The record since 9/11 shows that’s exactly what’s happening. The war on terror has totally depleted the US treasury – to the point that the White House and Congress are now immersed in a titanic battle over a $4 trillion debt ceiling.  

What is never mentioned is that these trillions of dollars were ruthlessly subtracted from the wellbeing of average Americans – smashing the carefully constructed myth of the American dream.”

The problem, back in the US, is that ordinary people are not being represented in Congress.  Americans, for the most part are a kind, generous people.  They may hold some funny notions about egalitarianism (and religion and…), but on the whole they are not the ignorant, jingoistic warmongers that the media often paint them to be.  If the interests of the majority of American’s were actually respected, instead of a small section of the elites, the US would truly be that ‘shining city on the hill’.   Yet the prosperity of the average American is being sacrificed on the altar of war so that a narrow slice of the populace can profit.

“It all comes back, once again, to Pipelineistan – and one of its outstanding chimeras; the Turkmenistan/Afghanistan/Pakistan (TAP) gas pipeline, also known once as the Trans-Afghan Pipeline, which might one day become TAPI if India decides to be on board.

The US corporate media simply refuses to cover what is one of the most important stories of the early 21st century.

Washington has badly wanted TAP since the mid-1990s, when the Clinton administration was negotiating with the Taliban; the talks broke down because of transit fees, even before 9/11, when the Bush administration decided to change the rhetoric from “a carpet of gold” to “a carpet of bombs”.

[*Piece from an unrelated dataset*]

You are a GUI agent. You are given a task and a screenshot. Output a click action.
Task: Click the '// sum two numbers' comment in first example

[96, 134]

TAP is a classic Pipelineistan gambit; the US supporting the flow of gas from Central Asia to global markets, bypassing both Iran and Russia. If it ever gets built, it will cost over $10 billion.

It needs a totally pacified Afghanistan – still another chimera – and a Pakistani government totally implicated in Afghanistan’s security, still a no-no as long as Islamabad’s policy is to have Afghanistan as its “strategic depth”, a vassal state, in a long-term confrontation mindset against India.”

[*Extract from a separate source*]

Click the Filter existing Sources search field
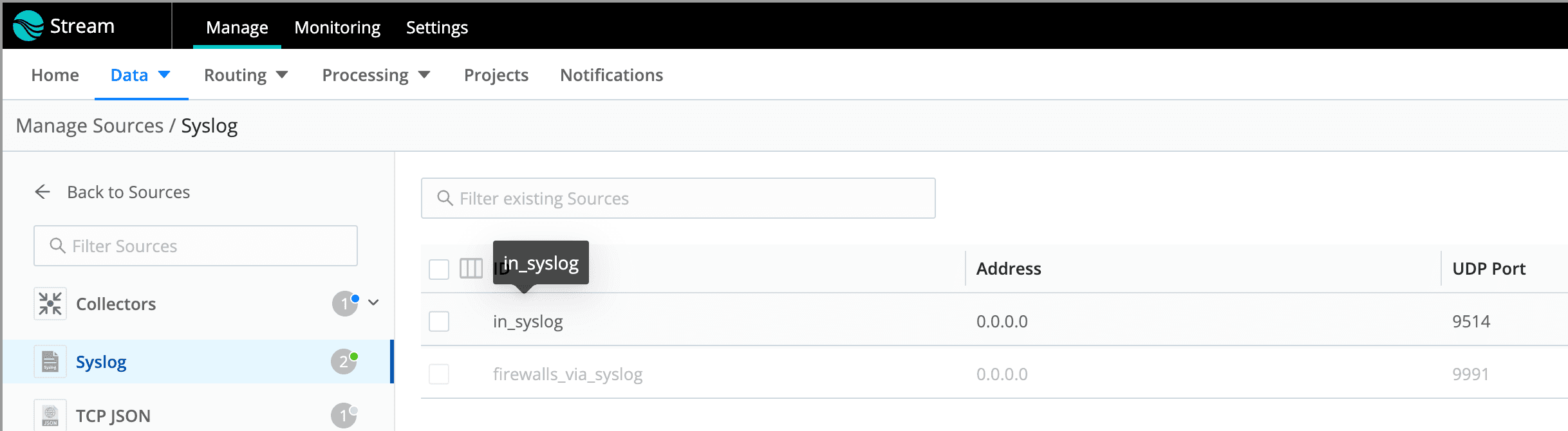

Is the War all about the pipeline as the article suggests?  More research is needed into the topic, but it would be hardly surprising to observe that this is one of the overarching goals of the war in Afghanistan.

“It’s mind-boggling that 10 years and $5.4 trillion dollars later, the situation is exactly the same. Washington still badly wants “its” pipeline – which will in fact be a winning game mostly for commodity traders, global finance majors and Western energy giants.

From the standpoint of these elites, the ideal endgame scenario is global Robocop NATO – helped by hundreds of thousands of mercenaries – “protecting” TAP (or TAPI) while taking a 24/7 peek on what’s going on in neighbours Russia and China.     
 Sharp wits in India have described Washington’s tortuous moves in Afghanistan as “surge, bribe and run”. It’s rather “surge, bribe and stay”. This whole saga might have been accomplished without a superpower bankrupting itself, and without immense, atrocious, sustained loss of life, but hey – nobody’s perfect.”

Are the strategic resources in the region worth the devastation of the Western world’s largest economy?  The movers and the shakers in the US seem to think so.